• **Directions**: Check each line of the entries below for the word "screenshot", and copy out the ones that have it.

• **Records shown**:

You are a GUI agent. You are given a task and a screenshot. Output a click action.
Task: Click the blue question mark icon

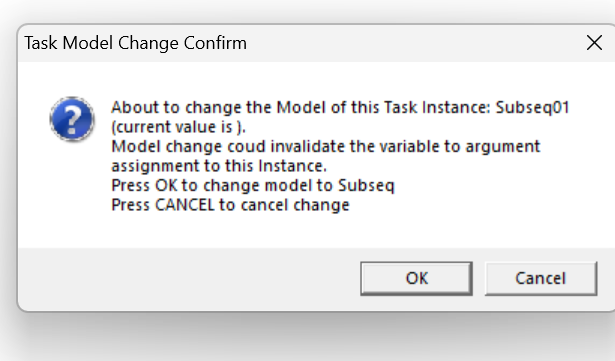click(x=72, y=119)
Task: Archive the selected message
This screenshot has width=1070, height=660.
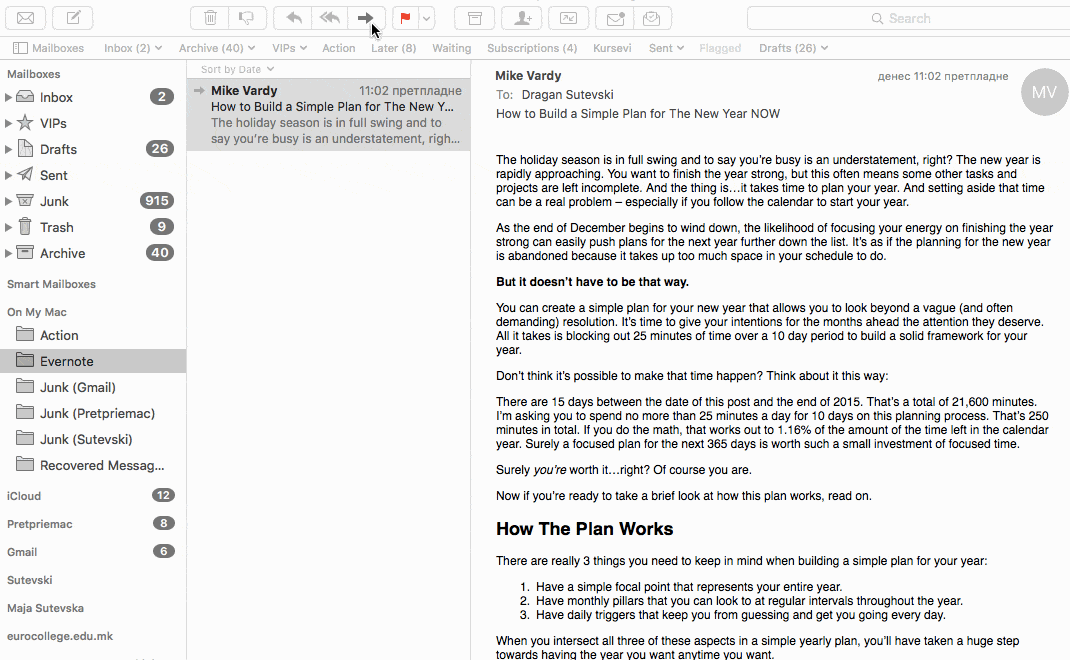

• **Output of the exercise**:
You are a GUI agent. You are given a task and a screenshot. Output a click action.
This screenshot has width=1070, height=660.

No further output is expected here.